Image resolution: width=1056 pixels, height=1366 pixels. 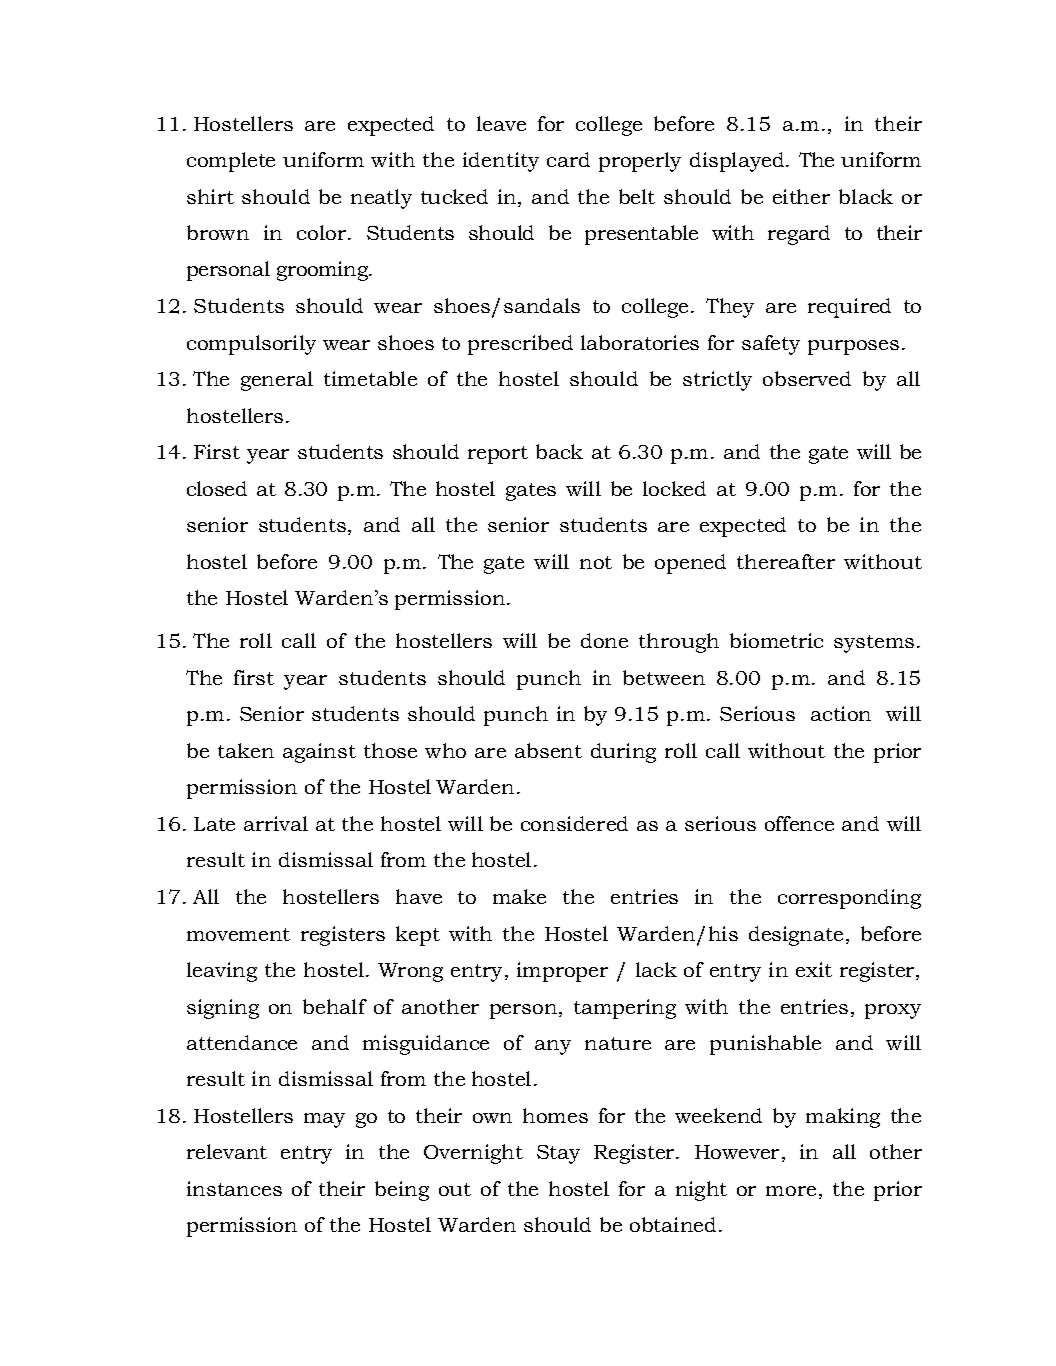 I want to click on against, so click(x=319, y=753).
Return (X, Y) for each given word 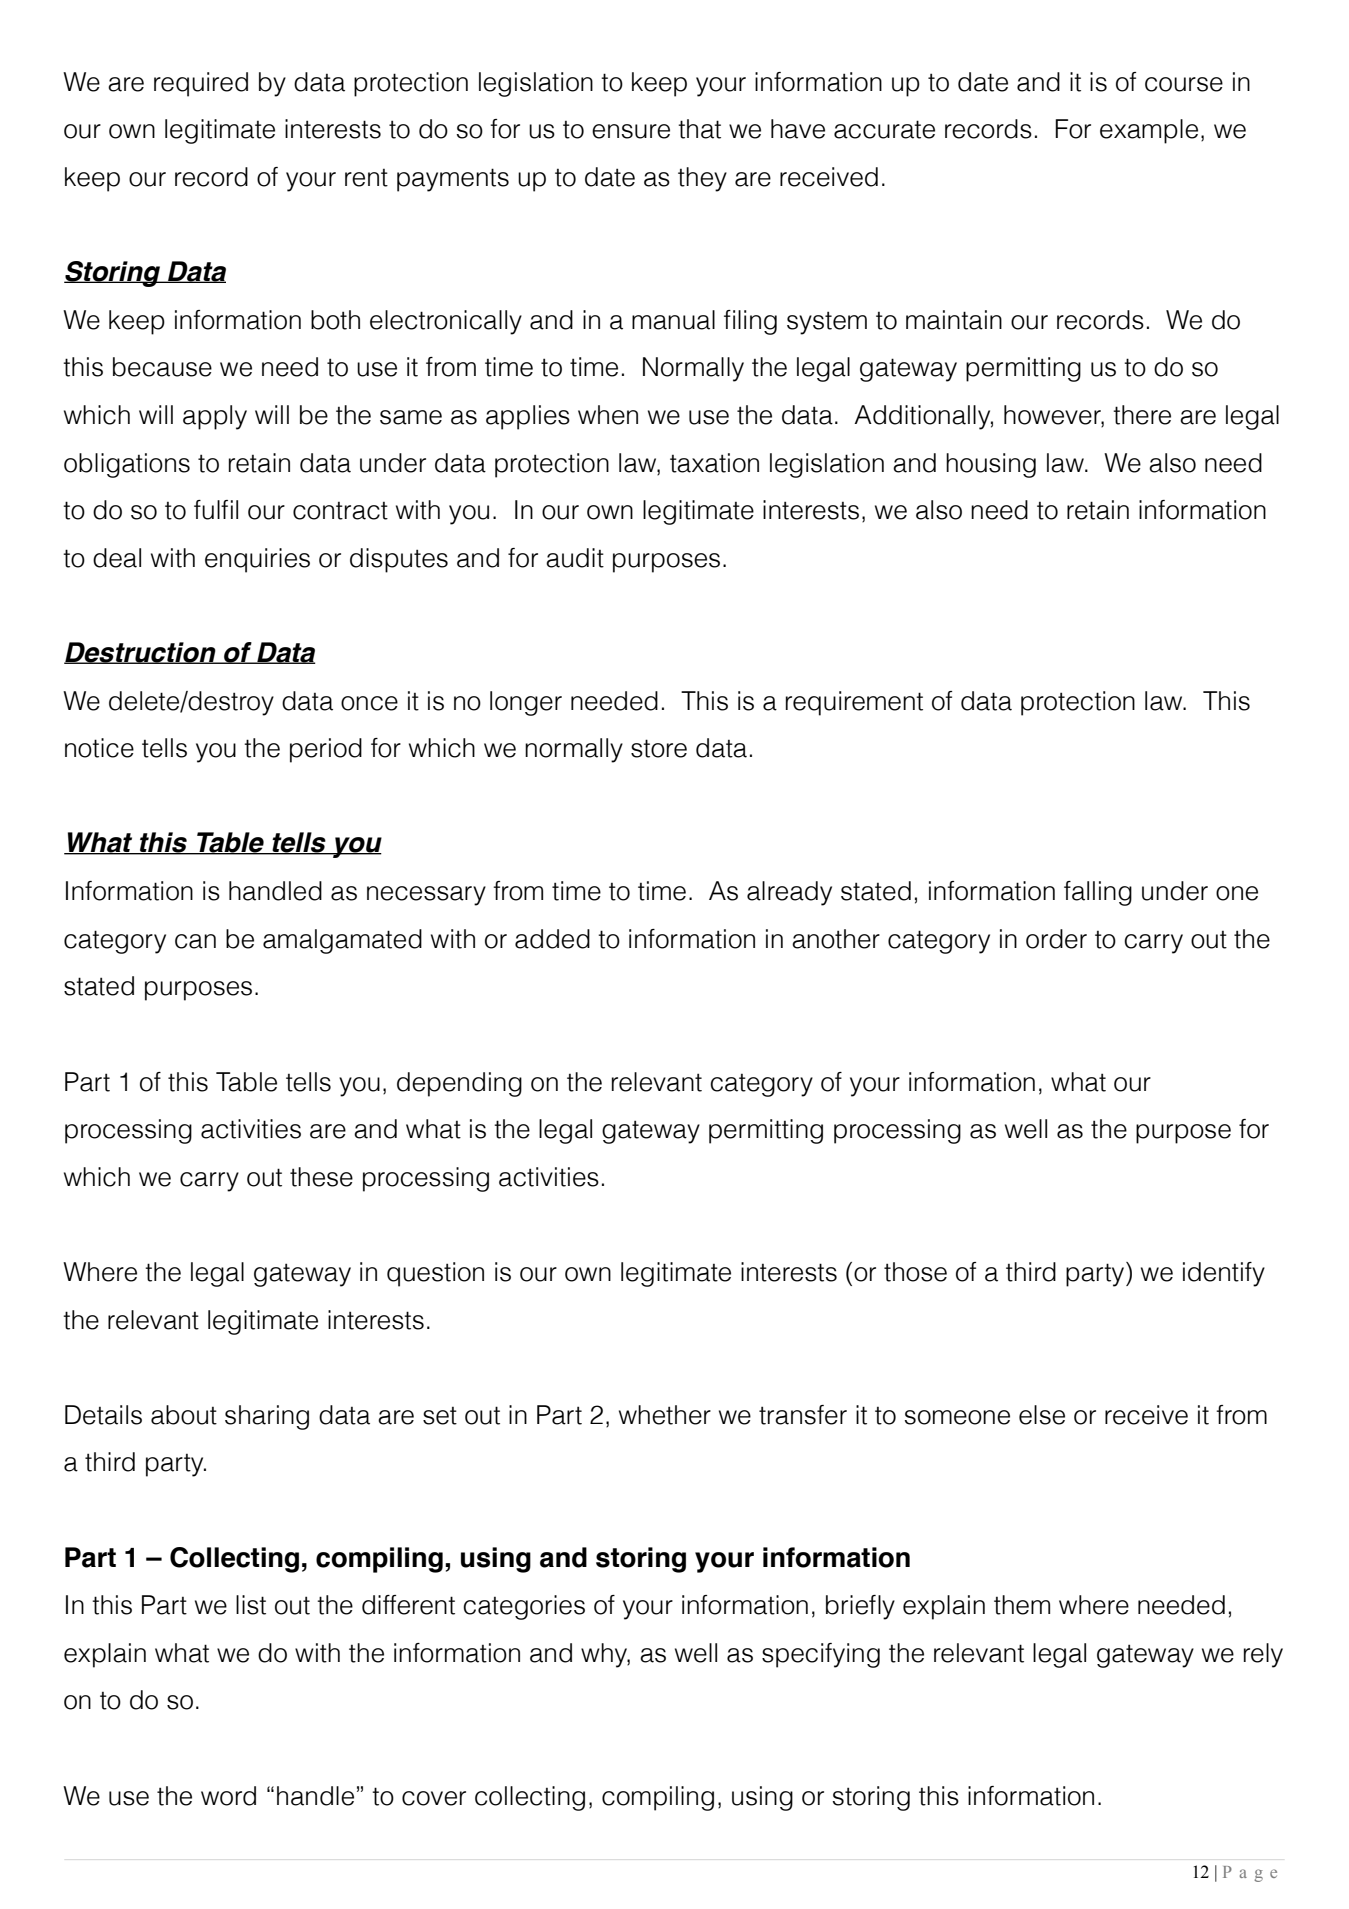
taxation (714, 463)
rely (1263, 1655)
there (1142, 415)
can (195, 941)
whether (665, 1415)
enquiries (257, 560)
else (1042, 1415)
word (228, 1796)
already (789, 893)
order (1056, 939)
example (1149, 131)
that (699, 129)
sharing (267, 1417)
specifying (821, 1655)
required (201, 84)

--

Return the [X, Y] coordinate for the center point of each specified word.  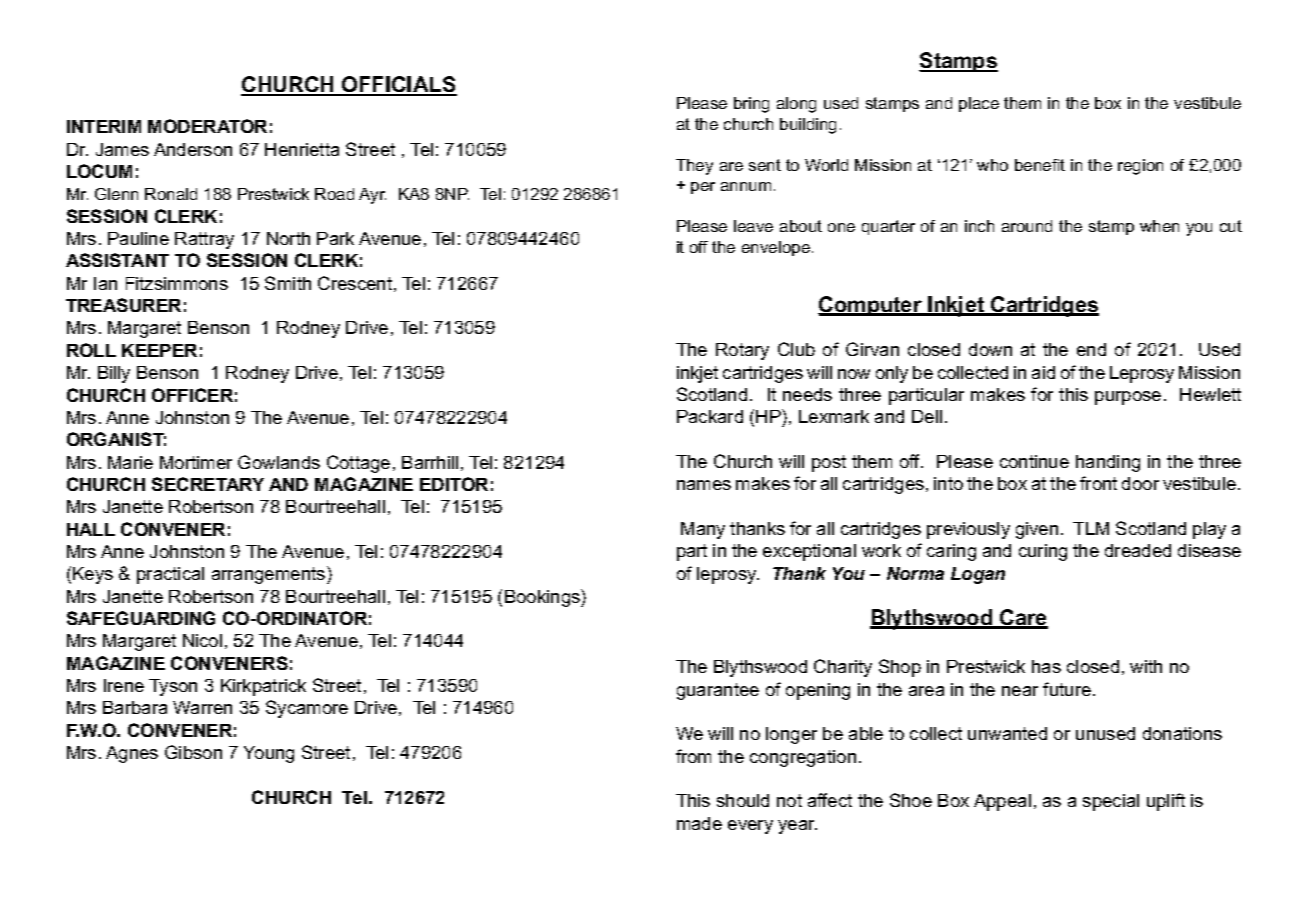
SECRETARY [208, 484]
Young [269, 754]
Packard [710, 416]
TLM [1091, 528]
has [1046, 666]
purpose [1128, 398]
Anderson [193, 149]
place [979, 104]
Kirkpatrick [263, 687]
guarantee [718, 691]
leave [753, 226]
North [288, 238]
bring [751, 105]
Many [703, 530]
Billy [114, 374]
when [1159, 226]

Stated goal
Please write out, as a numbered list with blank lines omitted, the lines of the records above that begin with the one containing "Anderson [193, 149]" and end with the one containing "when [1159, 226]".

In response
1. Anderson [193, 149]
2. place [979, 104]
3. Kirkpatrick [263, 687]
4. guarantee [718, 691]
5. leave [753, 226]
6. North [288, 238]
7. bring [751, 105]
8. Many [703, 530]
9. Billy [114, 374]
10. when [1159, 226]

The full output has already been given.